Impressed by the morbid artwork, we decided to go and have a drink at the town market place. One drink quickly became four … and then eight … Then the sun set, and we had to hurry to catch the last train back to Prague; luckily we were just in time.

A short while later the conductor came along. The exchange went something like this:

He: Lístky, prosím.

We: Errmmm yeah… Nah… Haha, I seem to have forgotten how to speak Czech. I like your uniform, misterrrrrrrr.

He: Tickets.

We: Yup, all right… no problem. Here they are. Whoops wait, I’ll pick them up. There you go.

He: No Prague.

We: No, we are going back there, yes! Hahaha.

He: This train; Prague no.

We: Hahaha … back to Pra– … What?

He: No Prague. You get off.

At this time the train slowed down. The guard glared at us. We asked him how in God’s name we were going to get home. He shook his head.

He (shouting): YOU OUT NOW!

The next moment we were standing on a platform in the pitch dark. I walked to the station, which seemed too small to be real, and it was true. I opened the door and looked out over an abandoned field. It was just a facade. On a rotting wooden sign we read that the very last train to Prague was still to come. Meanwhile we had to wait.

There was a lamp that cast everything in an old, yellow light and threw long shadows which seemed to follow you. Every few minutes the boom gate at the crossing closed in response to a passing ghost train (probably full of plague dead), and then a bell began to ring with an irregular rhythm, like the death knell in a gothic horror story.

We stood waiting in silence until either the last lamp should go out and the local vampire club devour us, or the train should arrive. Luckily the Czech Republic doesn’t use the Fyra.

#1 The forest at Fougères

I can already see you thinking, Uh Arnout, what ‘s so scary about a forest in Brittany? And why didn’t you go to the castle while you were there? Well, here’s the thing.

Camilla and I were on our first holiday together. We were driving through the French countryside in an old, loyal Volvo 240GL and decided to stop for a picnic dinner, just the two of us, in the forest of Fougères. More specifically, at the site of the Cordon des Druides, a row of standing stones among the trees.

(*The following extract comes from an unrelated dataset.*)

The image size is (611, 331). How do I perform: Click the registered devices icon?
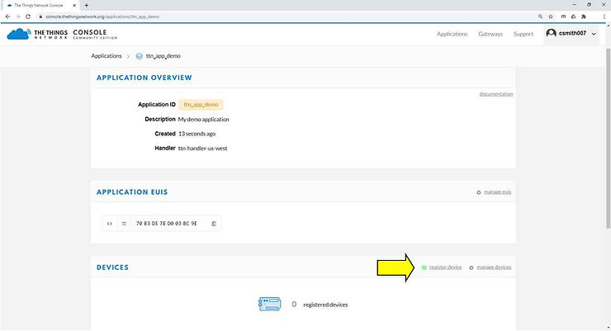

We arrived in Fougères a little later than expected, at dusk. We took the exit off the highway, a smaller road through the forest, and finally turned onto a narrow path where the car barely fit. Nothing to worry about. Although … From the moment we’d entered the forest until we finally stopped by the stones in the twilight, we’d not seen another living soul.

druidsThere was nothing alongside the path. No sign with cheerful explanatory drawings and notes about the site, no parking area, no French family with whining children – only trees and woods and silence. Usually a forest is full of all kinds of sounds: birds, rustling leaves, animals creeping through the undergrowth, the sound of cars passing in the distance. Here it was quiet. And there are few things as scary as complete silence. We got out of the car, and immediately decided we weren’t going to stay and eat there.

However, because we weren’t wimps (haha!), we walked the length of the row of stones and back again. We found ourselves unwilling or unable to speak, and I was only too happy to get back to the car. It was as if we were being physically pushed. Go away! You are not welcome here!

At the moment we got back into the car, two huge ravens  appeared out of the bushes on either side of us. They screeched loudly at us and flew away. Perhaps I screamed back in utter panic, I don’t remember. I do remember that we drove like maniacs to the largest, most well-lit fuel station we could find, where we spent the rest of the night under the bright lights of the car park, with the comforting sounds of muzak as our lullaby.